WHY THE FAMILY IS TO BLAME.

This father was talking to his children- the bride, his daughter and her groom, on their wedding reception- where the couple receives society, in the form of family and friends, for the first time as a married couple;

“John, you are now a part of this family. I give you my daughter with my whole heart. She is all what I have. She is beautiful- you can see, educated, God fearing, good nurtured and most importantly she is of good heart. She has been the source of my joy since the demise of her mother fifteen years ago. She has been a constant reminder of a woman I truly loved with my heart. And so, since I know the same food not cooked in the same pot, will differ in taste, so too you two will experience differences in your stay-together. I am sure my daughter will make mistakes, so don’t blame her but me and the culture of my people. Here we do not blame the tasteless food but the cook who made it.

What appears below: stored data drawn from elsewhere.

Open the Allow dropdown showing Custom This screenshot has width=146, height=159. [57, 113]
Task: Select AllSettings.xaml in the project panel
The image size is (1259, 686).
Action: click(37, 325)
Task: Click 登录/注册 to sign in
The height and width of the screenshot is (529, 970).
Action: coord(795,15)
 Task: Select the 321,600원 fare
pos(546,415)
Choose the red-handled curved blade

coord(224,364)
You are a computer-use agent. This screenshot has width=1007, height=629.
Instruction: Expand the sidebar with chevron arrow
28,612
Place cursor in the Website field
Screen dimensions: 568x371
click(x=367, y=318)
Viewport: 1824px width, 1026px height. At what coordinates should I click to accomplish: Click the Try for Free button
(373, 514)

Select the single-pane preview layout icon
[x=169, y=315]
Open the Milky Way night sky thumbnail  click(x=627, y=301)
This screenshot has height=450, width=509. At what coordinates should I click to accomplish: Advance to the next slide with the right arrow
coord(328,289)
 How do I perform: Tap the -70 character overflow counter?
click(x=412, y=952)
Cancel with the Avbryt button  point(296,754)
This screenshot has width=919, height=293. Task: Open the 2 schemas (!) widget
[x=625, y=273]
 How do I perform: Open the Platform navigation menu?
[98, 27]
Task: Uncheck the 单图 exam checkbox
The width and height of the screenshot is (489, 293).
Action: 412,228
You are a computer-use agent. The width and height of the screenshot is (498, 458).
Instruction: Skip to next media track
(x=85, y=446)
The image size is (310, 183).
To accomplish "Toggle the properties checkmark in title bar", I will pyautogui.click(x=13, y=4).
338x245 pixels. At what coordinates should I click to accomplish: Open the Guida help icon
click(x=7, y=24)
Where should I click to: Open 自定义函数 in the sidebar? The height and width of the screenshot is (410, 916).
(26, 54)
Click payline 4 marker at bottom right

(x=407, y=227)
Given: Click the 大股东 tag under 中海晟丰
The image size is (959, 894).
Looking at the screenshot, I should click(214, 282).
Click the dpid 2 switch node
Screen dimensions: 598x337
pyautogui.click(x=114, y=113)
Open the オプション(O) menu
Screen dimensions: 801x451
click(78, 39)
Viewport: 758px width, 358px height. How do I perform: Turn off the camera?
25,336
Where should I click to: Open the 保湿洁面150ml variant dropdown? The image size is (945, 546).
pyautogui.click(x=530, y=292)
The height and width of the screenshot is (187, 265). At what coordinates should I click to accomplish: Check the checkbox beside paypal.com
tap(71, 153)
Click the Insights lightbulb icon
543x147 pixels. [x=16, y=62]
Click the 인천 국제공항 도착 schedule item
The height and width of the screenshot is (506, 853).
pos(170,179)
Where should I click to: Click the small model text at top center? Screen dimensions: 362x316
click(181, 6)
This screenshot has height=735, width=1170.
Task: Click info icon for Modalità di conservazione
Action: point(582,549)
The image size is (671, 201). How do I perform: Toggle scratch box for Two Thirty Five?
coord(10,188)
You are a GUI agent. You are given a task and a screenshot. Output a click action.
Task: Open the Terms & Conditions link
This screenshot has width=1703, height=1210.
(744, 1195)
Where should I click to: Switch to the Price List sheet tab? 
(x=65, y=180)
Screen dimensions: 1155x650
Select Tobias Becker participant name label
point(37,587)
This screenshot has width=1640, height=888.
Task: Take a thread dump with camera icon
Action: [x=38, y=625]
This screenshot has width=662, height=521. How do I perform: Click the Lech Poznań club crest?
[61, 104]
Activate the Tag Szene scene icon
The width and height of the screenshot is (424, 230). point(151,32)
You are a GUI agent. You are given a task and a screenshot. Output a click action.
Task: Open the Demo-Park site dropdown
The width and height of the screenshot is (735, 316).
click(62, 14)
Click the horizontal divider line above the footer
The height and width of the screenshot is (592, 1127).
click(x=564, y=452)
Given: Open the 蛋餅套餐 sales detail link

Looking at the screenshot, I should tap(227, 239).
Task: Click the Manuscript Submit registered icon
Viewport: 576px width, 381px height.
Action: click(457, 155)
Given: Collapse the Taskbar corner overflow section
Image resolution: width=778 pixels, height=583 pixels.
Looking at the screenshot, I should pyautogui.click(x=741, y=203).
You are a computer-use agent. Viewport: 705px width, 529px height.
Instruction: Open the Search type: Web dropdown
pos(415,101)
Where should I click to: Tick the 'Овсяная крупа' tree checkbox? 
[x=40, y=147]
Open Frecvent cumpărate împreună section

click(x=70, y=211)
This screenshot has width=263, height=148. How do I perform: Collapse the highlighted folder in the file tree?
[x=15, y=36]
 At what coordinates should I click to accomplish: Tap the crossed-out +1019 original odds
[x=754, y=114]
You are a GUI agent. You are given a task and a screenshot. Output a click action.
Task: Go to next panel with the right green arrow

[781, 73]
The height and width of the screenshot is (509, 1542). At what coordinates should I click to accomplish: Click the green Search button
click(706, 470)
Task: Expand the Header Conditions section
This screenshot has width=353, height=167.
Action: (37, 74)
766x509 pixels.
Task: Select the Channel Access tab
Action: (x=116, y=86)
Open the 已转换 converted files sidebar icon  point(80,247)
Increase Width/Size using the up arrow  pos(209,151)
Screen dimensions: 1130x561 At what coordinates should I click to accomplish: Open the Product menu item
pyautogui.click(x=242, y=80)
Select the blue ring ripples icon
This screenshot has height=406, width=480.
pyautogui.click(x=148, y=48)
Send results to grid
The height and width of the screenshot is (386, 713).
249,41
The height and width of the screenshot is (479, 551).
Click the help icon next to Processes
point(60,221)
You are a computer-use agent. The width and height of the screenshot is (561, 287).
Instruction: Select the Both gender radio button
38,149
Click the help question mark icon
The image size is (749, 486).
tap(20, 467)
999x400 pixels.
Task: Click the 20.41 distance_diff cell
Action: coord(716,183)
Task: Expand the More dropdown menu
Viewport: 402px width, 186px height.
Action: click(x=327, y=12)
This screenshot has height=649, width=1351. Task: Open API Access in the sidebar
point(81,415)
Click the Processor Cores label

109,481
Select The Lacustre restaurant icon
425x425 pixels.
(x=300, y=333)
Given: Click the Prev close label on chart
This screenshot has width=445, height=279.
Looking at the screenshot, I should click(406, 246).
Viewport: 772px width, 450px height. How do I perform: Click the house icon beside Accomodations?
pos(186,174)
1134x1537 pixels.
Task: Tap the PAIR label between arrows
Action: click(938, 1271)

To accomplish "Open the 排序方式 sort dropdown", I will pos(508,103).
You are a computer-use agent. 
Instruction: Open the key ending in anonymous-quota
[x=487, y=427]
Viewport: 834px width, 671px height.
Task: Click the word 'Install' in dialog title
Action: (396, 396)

“And to you Luciana, you have been a good girl. You heard when I corrected you like your father and you were always after making sure you didn’t annoy me. Thank you for that my daughter. When I told you the good and priceless things are those which are concealed, you have never walked half naked like what I see nowadays in the streets. And now, remember you will no longer be that girl I am talking about but somebody’s wife. You will make mistakes but when corrected genuinely accept and change. It is not yet too late to learn new ideas. Do not paint a bad picture of your community out there because you will not be doing me good.

“I give you my blessings.”

In Kenya, family is one of the most endangered institution of the society. The way the young generation is brought up, their growing environment and their relationship with their parents immensely contribute to the pricks the family experiences. I find the above story very inspirational, it is a prototype of a good nurtured girl child who is loved by her father. And though she was single handedly brought up by her father after her mother’s death, she is happy and most likely to have a successful family of her own.

I believe a good parents-children relationship directly translate to the nature of the family the children will have once they grow up. They will re-create and will want to re-live the life their parents lived.

Think of a girl who was once sexually abused by her father, to her men are beasts and can never be trusted. Do you expect her to successfully enjoy her marriage life? It will be very hard for her to be at peace with her husband once she gets married.

The relationship between the parents (husband and wife) to the eyes of the children, has a lot of influence to the future life of the children. For example a girl brought up in a family where the father keeps abusing the mother, she will grow up fearing men in general and as a result it will be hard for her to stay in marriage. She will always see a man as an oppressor and thus a being to avoid completely. A boy, whose mother keeps mistreating the father might end up hating or developing a negative attitude towards women and as a result might end up becoming a gay (and the people will be like, ‘what’s the hell! You mean he is a gay- that he couldn’t get a girl he could marry na vile ni wengi?’  A human being is like a house- the way you would wish your house to look; it’s the same way you will build it. Let us not create our own problems and for the future generation and then we start accusing one another.

Therefore before we start looking for the new definition for the word family to fit in our current society apart from the conventional George Peter Murdock’s definition in 1949, who defined it as  “a social group characterized by common residence, economic cooperation, and reproduction, that includes adults of both sexes , at least two of whom maintain a socially approved sexual relationship, and one or more children.”, we need to redefine and reconstruct our current families, parents need to create a good relationship with their children, they need to get time to spend with their children advising them and on top of that, they need to be good role models.

The young generation are blamed for misbehaving but I don’t believe it should be the case- ‘you should not complain about the dirtiness of the running water  but instead the source and the stream.’

For you who are already grown-ups, if your past cannot be used as good examples, its the high time you learn from those who failed. Making mistake is not a bad thing but it becomes a problem when you re-do what you did wrong before. What your parents did wrong you need not to replicate but instead do better. I wish to see good families now and in future because a good family means a good society.